Parece que Microsoft enfrenta repercusiones legales, esta vez por problemas de sus controladores de Xbox One, cuyo demandante afirma que el estudio conoce la falla pero no hace nada para solucionarla. Básicamente, el mando registra un movimiento fantasma, incluso cuando el joystick analógico no se toca, algo similar a lo que sucedió con los Joy-Cons de Switch en su momento.

Según los documentos compartidos por VGC, Donald McFadden es el encargado de presentar la demanda, mencionando que un gran número de usuarios de Xbox experimenta los mismos problemas con el mando. Pero la verdadera razón de la denuncia, es que el problema se manifiesta una vez vencida la garantía, obligando a los jugadores a pagar para que el soporte solucione esta falla desconocida.

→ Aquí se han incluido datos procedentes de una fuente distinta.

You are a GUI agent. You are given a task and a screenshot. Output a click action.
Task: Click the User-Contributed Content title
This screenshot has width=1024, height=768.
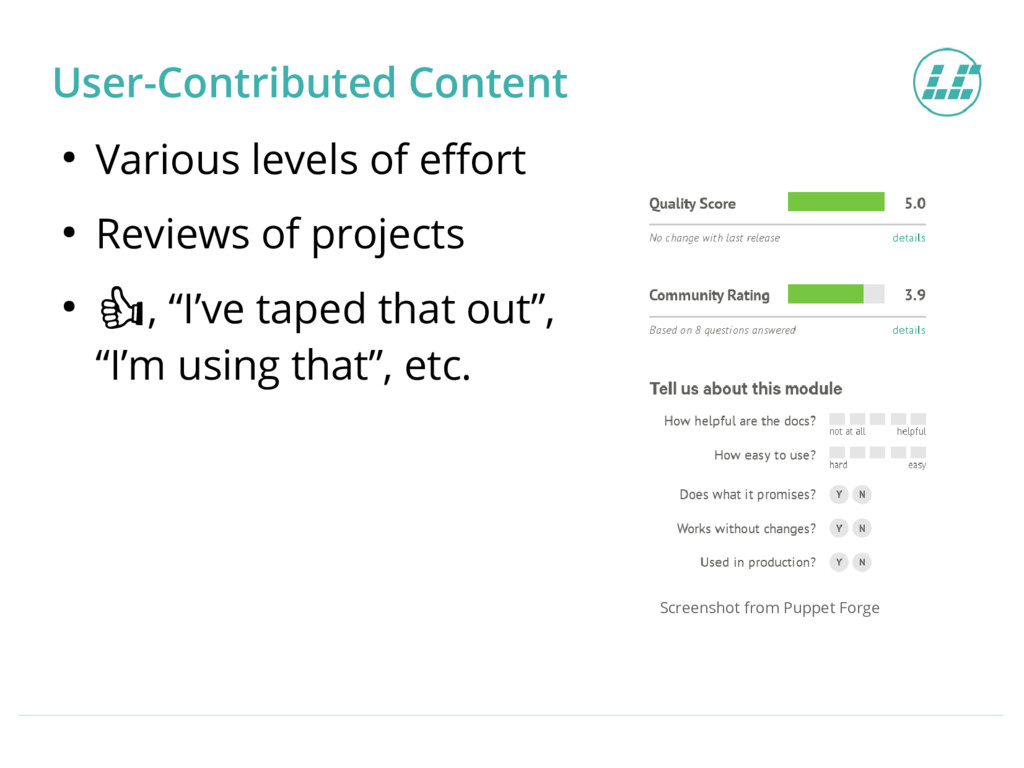coord(310,83)
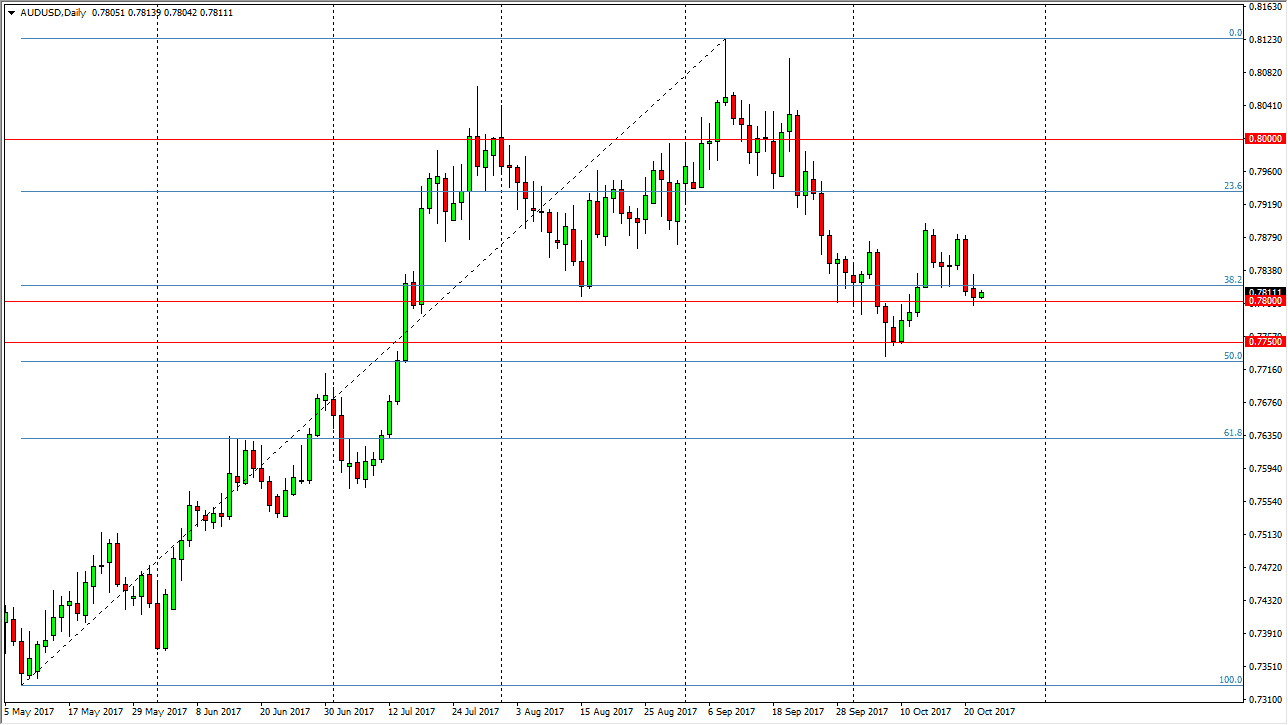Click the 5 May 2017 date label
This screenshot has width=1288, height=725.
tap(28, 711)
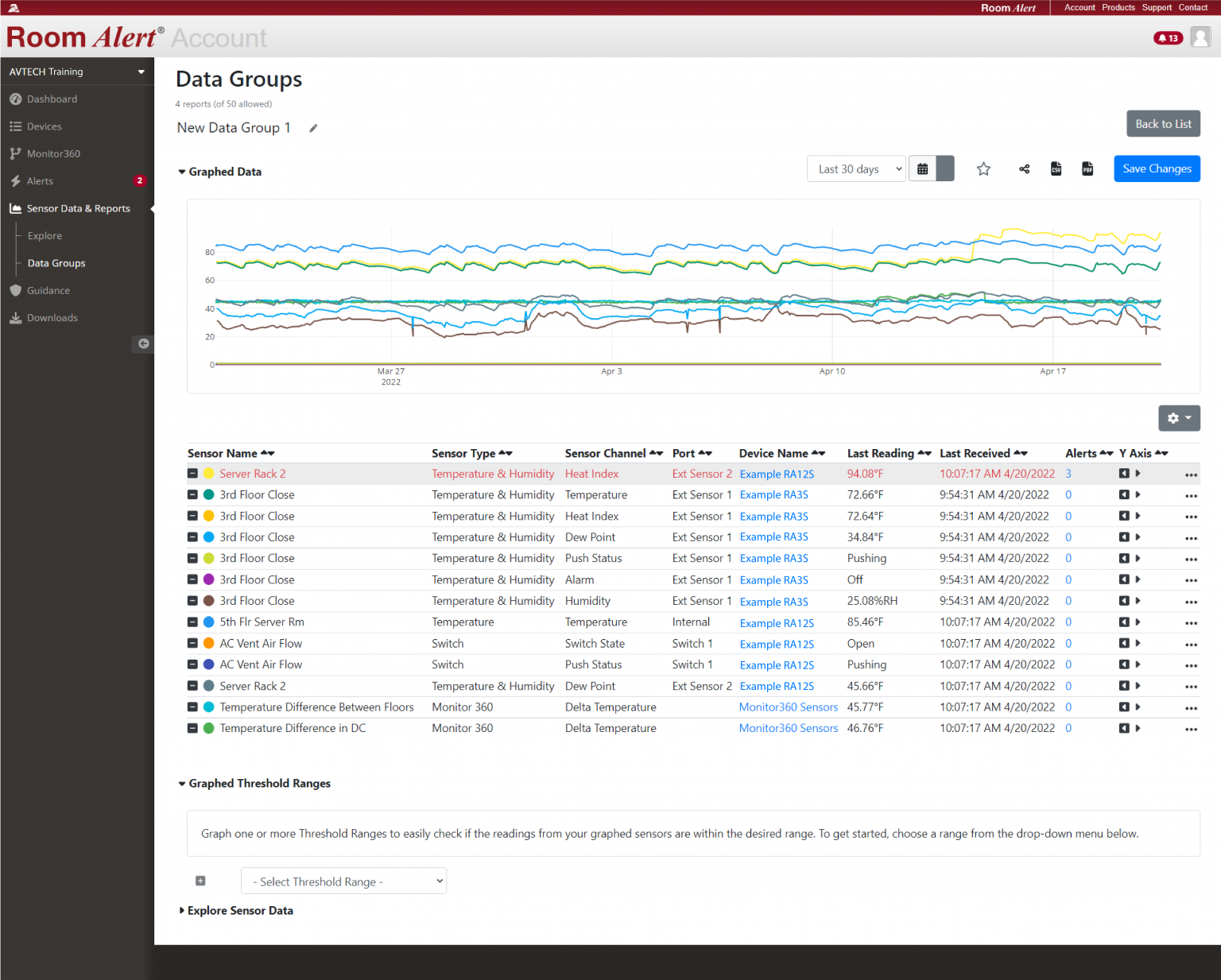The width and height of the screenshot is (1221, 980).
Task: Toggle 5th Flr Server Rm to right Y axis
Action: [1138, 622]
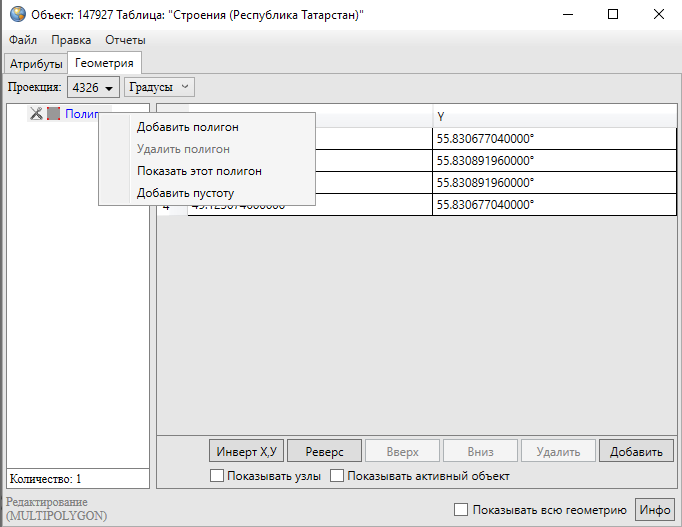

Dichos documentos se presentaron el pasado 28 de abril en el Tribunal de Distrito de los Estados Unidos en el Oeste de Washington, donde se asegura que Microsoft es consciente del defecto. Sin embargo, se niega a colaborar con los jugadores y reparar los mandos cuando el efecto se manifiesta, exigiendo cargos adicionales a los usuarios de Xbox One.

Pero eso no es todo, ya que McFadden afirma que no se trata de un caso aislado, sino que un “gran número de usuarios” manifiesta las mismas preocupaciones desde hace cinco años. Algo que según él, es fácil de verificar, ya que con una búsqueda de Google encontraremos cientos de foros, hilos, servicios de Amazon y tutoriales de YouTube destinados al mismo problema.

McFadden explica que esto surgió con el mando de Xbox Elite, que comenzó a fallar luego de un corto periodo de tiempo, en el que el joystick comenzaba a moverse sin siquiera tocarlo. Esto lo llevó a comprar un segundo mando de Elite, solo para experimentar el mismo error tres o cuatro meses después, cuando ya no era posible obtener un cambio mediante la garantía.

Recordemos que algo similar sucedió con Nintendo a mediados del año pasado, esta vez causados por los controladores de Nintendo Switch, los Joy-Cons. Aunque poco después la Gran N dejaría de cobrar a los jugadores por el servicio técnico e incluso reembolsaría a aquellos que pagaron por su reparación.

No obstante, en el caso de Microsoft, estos no realizaron declaraciones al respecto, por lo que es difícil saber si tomarán responsabilidad por las fallas de sus controladores. Pero teniendo en cuenta que es un problema que se manifiesta desde el 2014 y que ahora enfrenta problemas legales, será difícil para la compañía negarse a responsabilizarse.